Involvement of endocannabinoid system, inflammation and apoptosis in diabetes induced liver injury: role of 5-HT3 receptor antagonist

Background and Aim : Confident relationships between diabetes and liver damage have previously been established. This study was designed to evaluate hepatic inflammation, apoptosis and endocannabinoid system alterations in diabetes with or without tropisetron treatment.Methods : Rats were assigned to 5 equal groups; Control, Tropisetron, Diabetes, Tropisetron+Diabetes, and Glibenclamide+Diabetes (n=7 each group). Rats treated with tropisetron (3mg/kg) and glibenclamide (1mg/kg) for two weeks after type 1 diabetes induction.Results : Inflammatory cytokines Tumor necrosis factor alpha and Interleukin 6 (TNF- and IL-6), apoptotic cells and fatty acid amide hydrolase (FAAH) enzyme expression increased, while the expression of Cannabinoid Receptor 1 (CB1) reduced in the diabetic liver compared to control.

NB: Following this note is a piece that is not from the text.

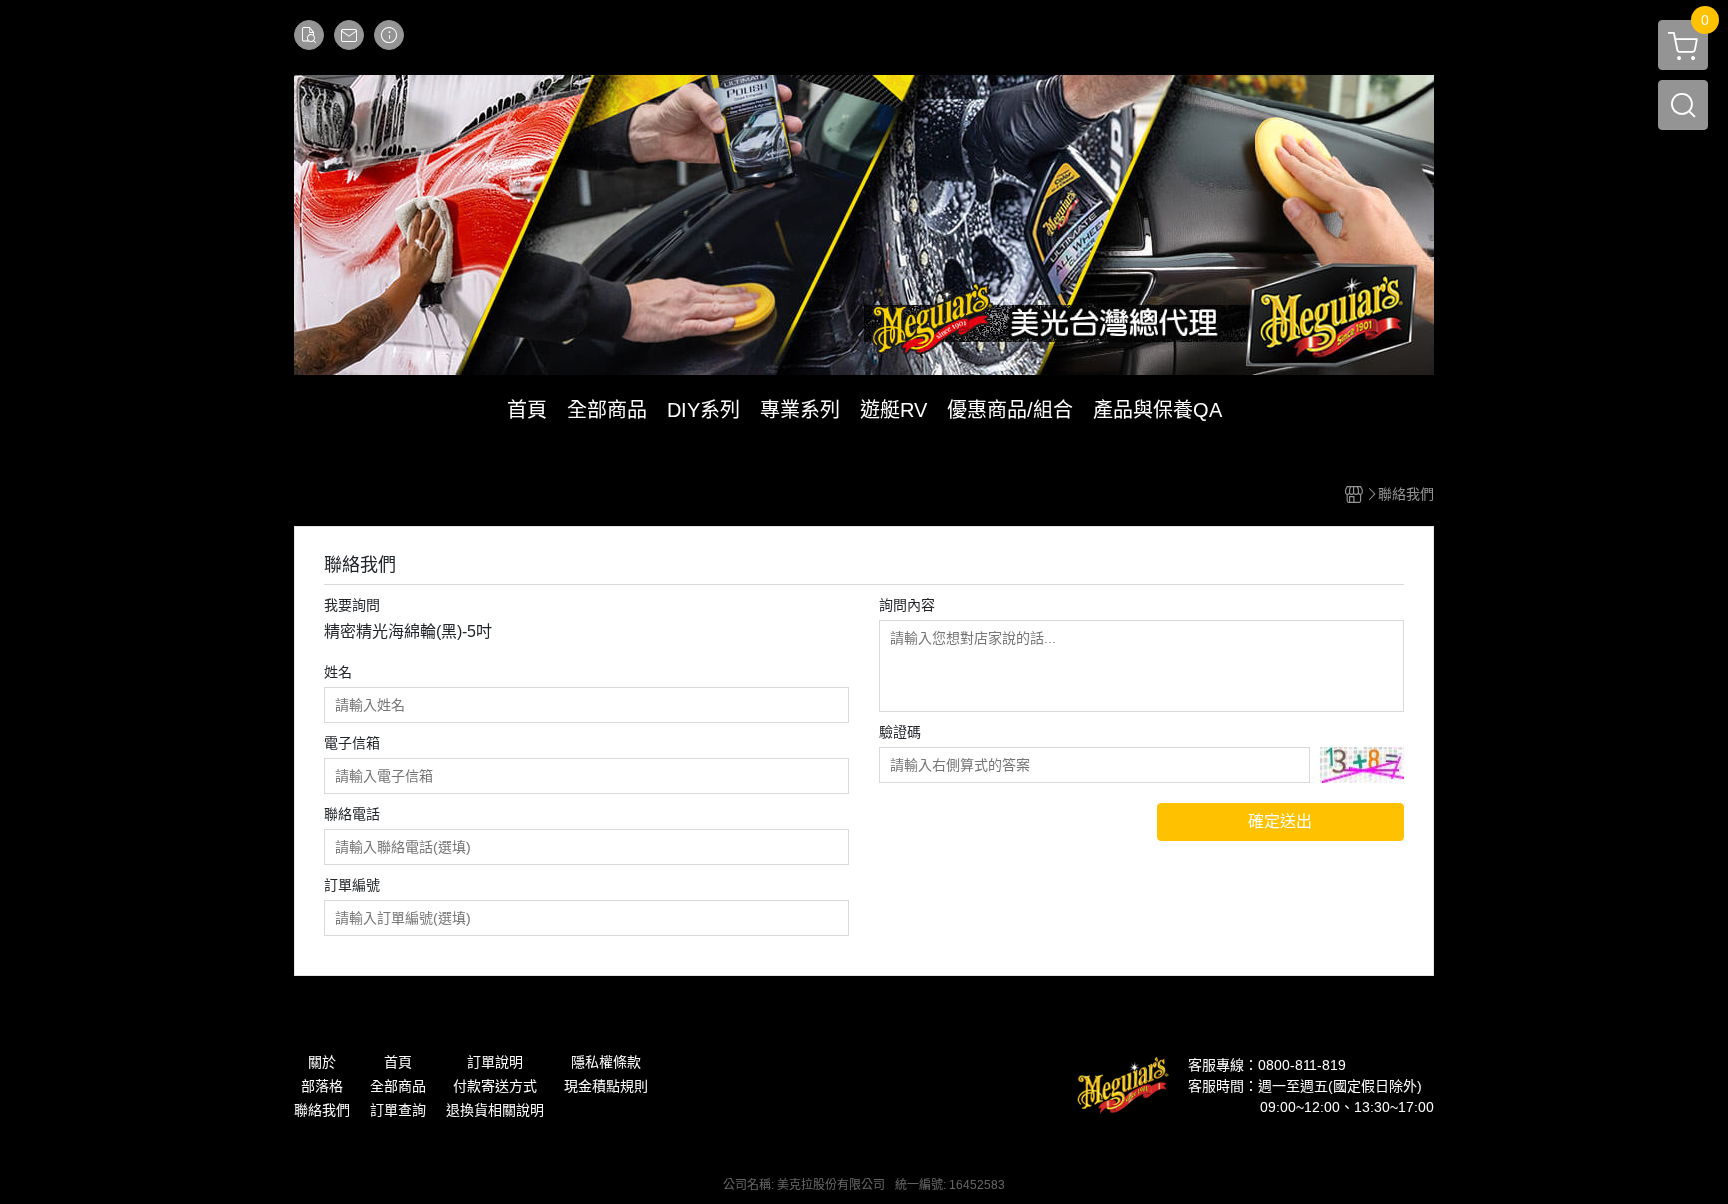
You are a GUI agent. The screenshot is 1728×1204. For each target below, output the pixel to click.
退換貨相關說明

Treatment with tropisetron reversed the inflammatory markers, apoptotic index and endocannabinoid system components. These effects were equipotent with glibenclamide, indicating that tropisetron can protect liver tissue against diabetic disturbances.Conclusion : These findings strongly support the idea that diabetes-induced liver abnormality is mediated by inflammatory reactions, apoptosis, and endocannabinoid system, and that these effects can be alleviated by using tropisetron as an antioxidant and anti-inflammatory agent.